O estádio sensório-motor está compreendido entre os 0 e os 2 anos; o estádio pré-
operatório ocorre entre os 2 e os 7 anos; o estádio das operações concretas vai desde os
7 aos 11 anos e, por fim, o estádio das operações formais verifica-se entre os 11 e os 16 anos de idade (Fernandes, 2010).
Cada estádio obedece a características distintas, seguindo uma sequência invariável, visto que os indivíduos passam pelos mesmos estádios segundo a mesma ordem.
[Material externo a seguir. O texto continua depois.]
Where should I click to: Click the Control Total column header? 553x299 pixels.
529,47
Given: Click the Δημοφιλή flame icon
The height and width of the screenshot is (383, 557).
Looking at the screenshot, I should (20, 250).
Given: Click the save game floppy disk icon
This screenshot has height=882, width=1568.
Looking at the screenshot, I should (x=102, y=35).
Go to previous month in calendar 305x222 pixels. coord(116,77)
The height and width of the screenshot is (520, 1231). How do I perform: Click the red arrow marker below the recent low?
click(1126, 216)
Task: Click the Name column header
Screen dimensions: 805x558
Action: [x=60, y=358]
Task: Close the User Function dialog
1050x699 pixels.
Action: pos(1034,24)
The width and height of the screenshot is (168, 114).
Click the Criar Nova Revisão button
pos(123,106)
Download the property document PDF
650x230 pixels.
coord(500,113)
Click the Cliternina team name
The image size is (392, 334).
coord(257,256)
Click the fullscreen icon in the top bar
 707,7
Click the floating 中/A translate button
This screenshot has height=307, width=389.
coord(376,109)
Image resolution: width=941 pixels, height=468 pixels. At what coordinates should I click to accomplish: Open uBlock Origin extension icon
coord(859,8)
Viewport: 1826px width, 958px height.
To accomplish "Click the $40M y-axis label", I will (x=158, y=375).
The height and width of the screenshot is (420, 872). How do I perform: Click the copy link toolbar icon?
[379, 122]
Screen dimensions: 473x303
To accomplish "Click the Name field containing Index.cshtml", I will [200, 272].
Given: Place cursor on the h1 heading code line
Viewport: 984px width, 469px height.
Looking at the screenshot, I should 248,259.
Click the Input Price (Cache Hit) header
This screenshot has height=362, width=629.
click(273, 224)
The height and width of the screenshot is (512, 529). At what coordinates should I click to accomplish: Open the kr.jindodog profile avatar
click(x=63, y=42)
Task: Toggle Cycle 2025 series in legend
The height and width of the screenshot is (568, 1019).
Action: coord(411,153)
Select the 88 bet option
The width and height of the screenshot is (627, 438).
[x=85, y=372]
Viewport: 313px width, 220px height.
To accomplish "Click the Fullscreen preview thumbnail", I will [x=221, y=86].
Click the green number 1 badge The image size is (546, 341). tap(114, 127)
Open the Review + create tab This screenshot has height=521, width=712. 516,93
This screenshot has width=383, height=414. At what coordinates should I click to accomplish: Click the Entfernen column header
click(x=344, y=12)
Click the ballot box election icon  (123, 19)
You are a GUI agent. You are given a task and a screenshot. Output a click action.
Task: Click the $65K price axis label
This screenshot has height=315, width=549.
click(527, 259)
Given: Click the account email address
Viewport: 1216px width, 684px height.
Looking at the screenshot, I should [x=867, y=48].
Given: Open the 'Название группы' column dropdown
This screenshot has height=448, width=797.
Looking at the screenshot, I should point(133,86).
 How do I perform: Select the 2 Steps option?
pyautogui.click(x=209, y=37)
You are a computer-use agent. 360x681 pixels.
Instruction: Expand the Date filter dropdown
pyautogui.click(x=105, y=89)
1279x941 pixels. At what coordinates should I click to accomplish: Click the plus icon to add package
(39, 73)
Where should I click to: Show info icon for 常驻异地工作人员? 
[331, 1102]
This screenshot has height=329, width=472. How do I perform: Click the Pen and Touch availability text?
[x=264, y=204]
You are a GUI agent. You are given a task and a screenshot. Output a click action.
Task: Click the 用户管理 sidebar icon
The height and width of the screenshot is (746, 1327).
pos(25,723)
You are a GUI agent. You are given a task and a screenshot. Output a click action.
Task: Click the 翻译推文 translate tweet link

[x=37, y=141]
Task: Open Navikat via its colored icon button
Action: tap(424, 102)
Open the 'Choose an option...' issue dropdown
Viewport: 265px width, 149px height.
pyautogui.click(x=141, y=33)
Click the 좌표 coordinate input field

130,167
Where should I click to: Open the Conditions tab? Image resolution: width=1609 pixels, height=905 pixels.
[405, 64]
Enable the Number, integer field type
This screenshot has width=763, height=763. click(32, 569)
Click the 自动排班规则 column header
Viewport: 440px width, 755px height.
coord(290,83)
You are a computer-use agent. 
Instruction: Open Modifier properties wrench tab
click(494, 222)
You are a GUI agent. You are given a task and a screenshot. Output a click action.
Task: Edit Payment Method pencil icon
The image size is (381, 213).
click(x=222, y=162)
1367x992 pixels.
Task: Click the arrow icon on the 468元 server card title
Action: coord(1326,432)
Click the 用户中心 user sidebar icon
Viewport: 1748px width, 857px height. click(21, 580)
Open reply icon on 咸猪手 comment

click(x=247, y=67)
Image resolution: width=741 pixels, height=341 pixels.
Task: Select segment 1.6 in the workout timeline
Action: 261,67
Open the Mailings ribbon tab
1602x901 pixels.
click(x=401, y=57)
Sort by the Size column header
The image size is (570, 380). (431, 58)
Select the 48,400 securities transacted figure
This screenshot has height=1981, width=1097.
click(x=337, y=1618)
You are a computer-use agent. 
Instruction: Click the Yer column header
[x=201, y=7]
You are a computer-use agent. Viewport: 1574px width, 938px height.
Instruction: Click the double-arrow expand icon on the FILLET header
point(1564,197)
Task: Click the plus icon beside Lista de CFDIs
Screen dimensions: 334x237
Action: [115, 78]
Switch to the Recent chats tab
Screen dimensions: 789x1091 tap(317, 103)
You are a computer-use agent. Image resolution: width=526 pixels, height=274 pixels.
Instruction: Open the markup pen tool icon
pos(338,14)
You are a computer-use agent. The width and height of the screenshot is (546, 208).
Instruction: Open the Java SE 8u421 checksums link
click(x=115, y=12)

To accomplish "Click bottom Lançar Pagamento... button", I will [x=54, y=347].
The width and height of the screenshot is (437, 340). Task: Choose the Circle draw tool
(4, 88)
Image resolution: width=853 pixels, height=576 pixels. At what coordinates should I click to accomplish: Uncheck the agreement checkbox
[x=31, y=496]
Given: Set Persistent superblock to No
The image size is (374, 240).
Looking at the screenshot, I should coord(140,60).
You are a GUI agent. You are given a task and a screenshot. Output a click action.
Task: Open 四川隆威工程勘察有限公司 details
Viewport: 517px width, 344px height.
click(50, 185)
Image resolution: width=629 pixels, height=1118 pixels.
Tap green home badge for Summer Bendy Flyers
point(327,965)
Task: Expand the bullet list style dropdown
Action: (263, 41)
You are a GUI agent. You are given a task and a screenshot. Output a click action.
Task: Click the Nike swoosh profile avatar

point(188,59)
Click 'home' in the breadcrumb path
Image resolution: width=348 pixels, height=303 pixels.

Em relação às diferenças entre cada estádio, estas são marcadamente qualitativas, pois ao transitar para um novo estádio os indivíduos alteram, essencialmente, a maneira como constroem e interpretam o mundo (Pocinho, 2004).
O conhecimento vai resultar da interação sujeito-meio, sendo que o meio vai propiciar uma adaptação dos esquemas e estruturas do indivíduo ao ambiente, mediante um processo de acomodação e equilíbrio.
A aprendizagem vai depender do estádio de desenvolvimento cognitivo em que os indivíduos se encontrem, precedendo assim ao desenvolvimento intelectual.
A assimilação e a acomodação correspondem a mecanismos que permitem fazer a passagem de um patamar para outro mais complexo. O desenvolvimento cognitivo ocorre de forma gradual, por estádios de desenvolvimento de acordo com a evolução cognitiva (Papalia, Olds & Feldman, 2001).
No que concerne à turma onde se efetuou a intervenção pedagógica, os alunos têm idades iguais e/ou superiores a sete anos, pelo que se encontram, de acordo com esta teoria, no estádio das operações concretas.
1.3.2 Lev Vygotsky.
Lev Vygostky, tal como Piaget, preconiza a aprendizagem pela ação, no entanto, este vai mais longe que Piaget ao sustentar a importância das interações sociais para a compreensão do desenvolvimento e aprendizagem das crianças. Isto significa que, para Vygostky, o desenvolvimento da criança resulta de um processo cultural, social e histórico, onde a linguagem atua como um mediador, atribuindo significado às ações dos indivíduos.
Apoiando-se no facto de que todo o processo de aprendizagem está centrado no homem e na sua inserção na sociedade, concebe a aprendizagem como o resultado do contacto permanente dos indivíduos com ambientes estimulantes, reconhecendo a importância da socialização e das relações com os pares (Oliveira, 1996).
Ao expor o conceito de zona de desenvolvimento proximal (ZDP), o pedagogo assume a existência de uma ligação entre aprendizagem e o desenvolvimento das crianças. Este conceito é uma ferramenta de extrema importância para o sucesso do ato educativo, pois uma vez que ao se aperceber daquilo que o aluno já sabe, o docente pode intervir orientando ou promovendo momentos de interação com os pares, de forma a promover a aprendizagem. Ao conseguir realizar algo com apoio, a criança estará apta, mais tarde, a conseguir fazê-lo sozinha (idem, ibidem).
1.3.3 Jerome Bruner.
Jerome Bruner defende, tal como os teóricos anteriores, o princípio da aprendizagem ativa para a construção dos conhecimentos. Para o autor, a aprendizagem deve ser encarada pelo aluno como um ato prazeroso e cada momento de aprendizagem deve ser entendido como algo com aplicabilidade no futuro (Fernandes, 2010).
Este considera a organização em espiral do currículo, ressaltando a abordagem periódica dos diferentes temas de forma a aprofundar e a promover a sua aprendizagem (Bruner, 1998).
Já no que diz respeito ao entendimento do processo educativo, este é encarado como uma forma de desenvolvimento das capacidades cognitivas e humanas. Como tal, afirma ser decisivo partir dos interesses e motivações das crianças.
A realização de atividades que pressupõem a observação, pesquisa e relação de conceitos adquiridos à priori, permitem uma apropriação gradual e crescente dos conhecimentos (Tavares & Alarcão, 2002). Deste modo, Bruner entende que as crianças
aprendem de uma forma mais significativa quando estão envolvidas num contexto que estimule a descoberta e a resolução de problemas, sendo que para isso muito contribui o papel exercido pela comunidade educativa (Bruner, 1998).